Sometimes I feel like I have so much to say, I’m just bursting with the words and can’t seem to get them out fast enough. Other times, like now, I feel like the words are escaping me, hiding away where I can’t get to them. But I’ll try my best.
So much is going on in my life right now. I feel like I’m standing in the middle of this great big storm with all this activity going on around me. Like I’m the eye of a hurricane but I have no control over anything. When I talk to Walter (my therapist) about this feeling, he says it’s because I am the center of our family, around which all things happen. That I am the glue that holds everything and everyone together. I’m not sure how I feel about that. I don’t want to be the center. I don’t want to be the “old wise one” that everyone comes to for words of wisdom or advice. I don’t even have my own crap together enough to be handing out advice to anyone else. I can’t even keep my house clean and neat, which I truly feel is a reflection of what is going on inside of me. I feel full of chaos and I don’t know where to find the calm. Kids struggling with their spouses, other kids facing having to find a new place to live, another wanting to reconnect with their children, another wanting to leave the nest and strike out on her own. Ailing parents that may need us to be there to care for them. All this and dealing with my own health struggles. Sometimes it’s just too much. I need the universe to cut me some slack.
I’m a firm believer in the power of the three. Whatever energy you put out into the universe is going to come back on you three times more. If you’re nasty or evil to someone, the universe will punish you three times as bad. But, if you’re good and kind to someone, then the same holds true. That good deed or kind action will come back to you three times as well. But sometimes I think that that energy makes you really work for it.
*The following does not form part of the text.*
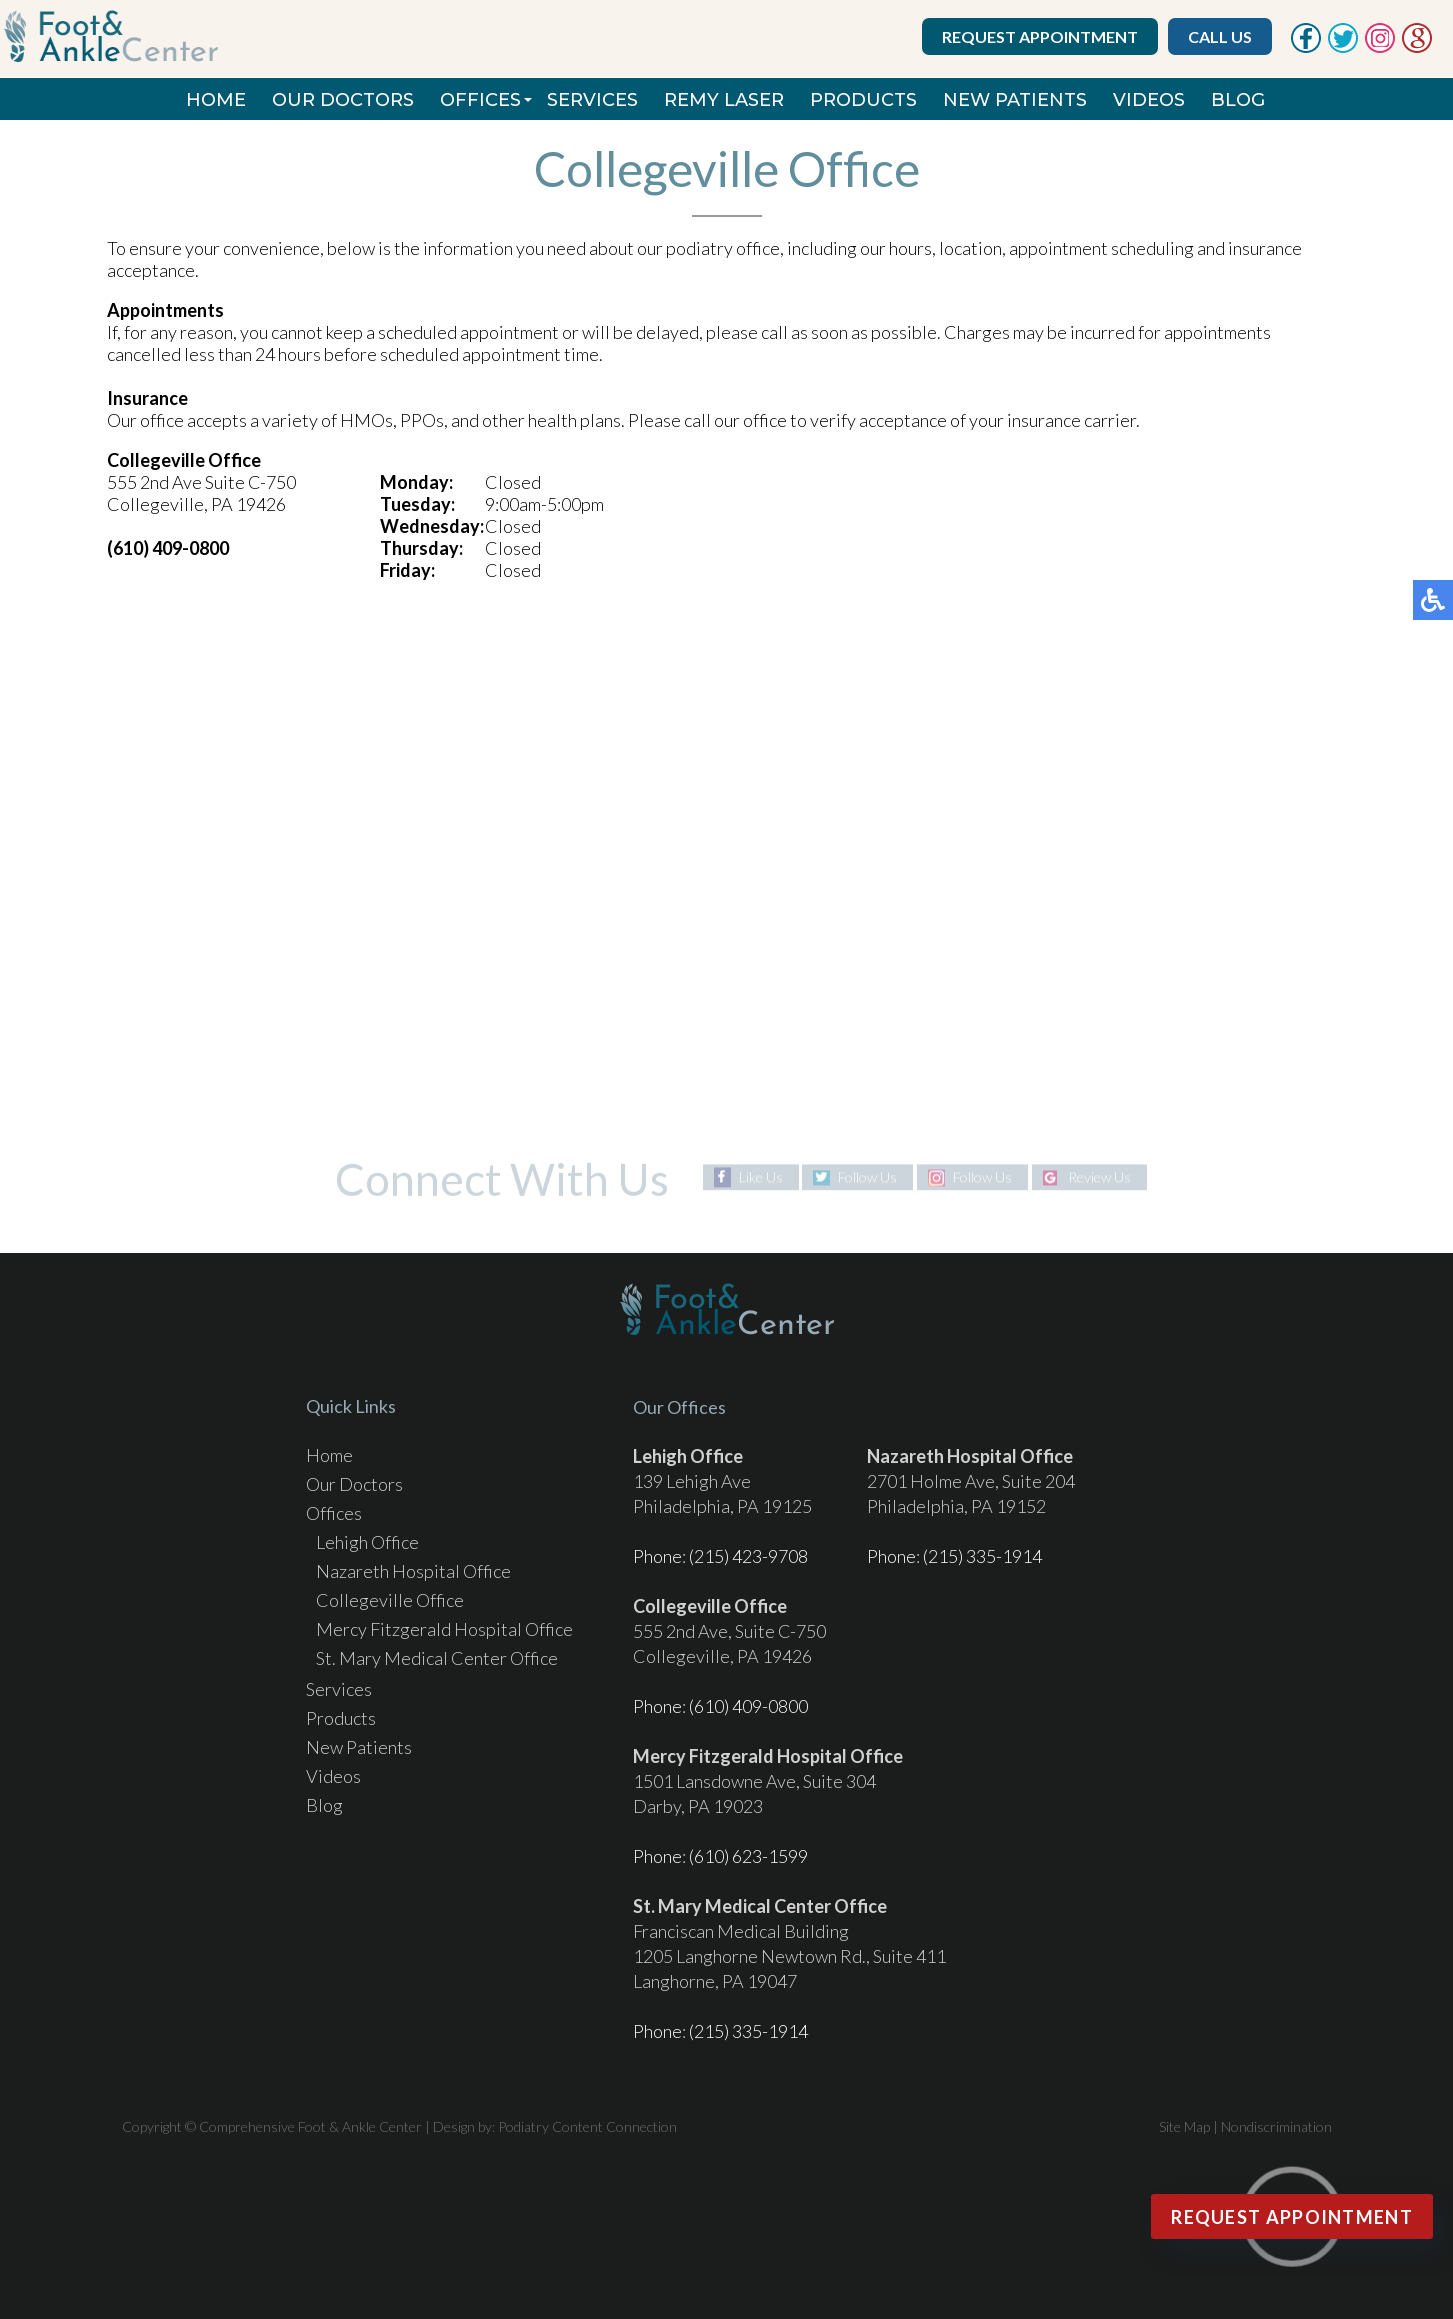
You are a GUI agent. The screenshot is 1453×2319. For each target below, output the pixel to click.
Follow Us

A while back I told you that I filed for child support. That hearing with Destiny’s mom is coming up next week. To say that things have been a bit awkward is an understatement. I never wanted to do this but I felt backed into a corner and I had to. This is an example of doing something bad to someone (Destiny’s mom being disrespectful and deceitful to me) and now it’s going to come back on her. Tomorrow she has her preliminary court hearing for her latest arrest for drug possession. I’m not sure what’s going to happen at the hearing, I’m not going this time, but I really hope she’s held accountable this time. I’m also not sure what’s going to happen at the hearing next week for support. I do know that Destiny’s mom plans to tell the judge that she has a very hard time finding and keeping a job due to extreme anxiety and plans to ask the judge for advice on how to get on disability. I promise to try very hard not to laugh out loud if she does go through with that. She’s told me in the past, and most recently told her mom, that she really doesn’t want to work. She doesn’t like to have to work all the time. She just wants to find someone that will pay all her bills, let her do whatever she wants, when she wants and take care of everything. I think we’d all like to find someone like that, but it’s a fantasy. She wants a sugar daddy and believe me, she is not sugar daddy material. No man who has the kind of money she’s looking for wants someone like her. She’s lazy. Pure and simple. And she’s still stuck in that high school mentality and immaturity. So, we’ll see what happens next week. And tomorrow. Should be interesting. I just hope the universe can see into my heart and know that I truly mean well and the things I do are for the right reasons. I just want this beautiful little girl to be treated like the precious gift she is. I would lay down my life for her. But right now, it’s my peace of mind, well being and soul that are being tested……..again. And that’s okay. For her, for any of my kids or grandkids, that’s okay. I’d walk through fire for them. That’s a Nana’s love for her babies.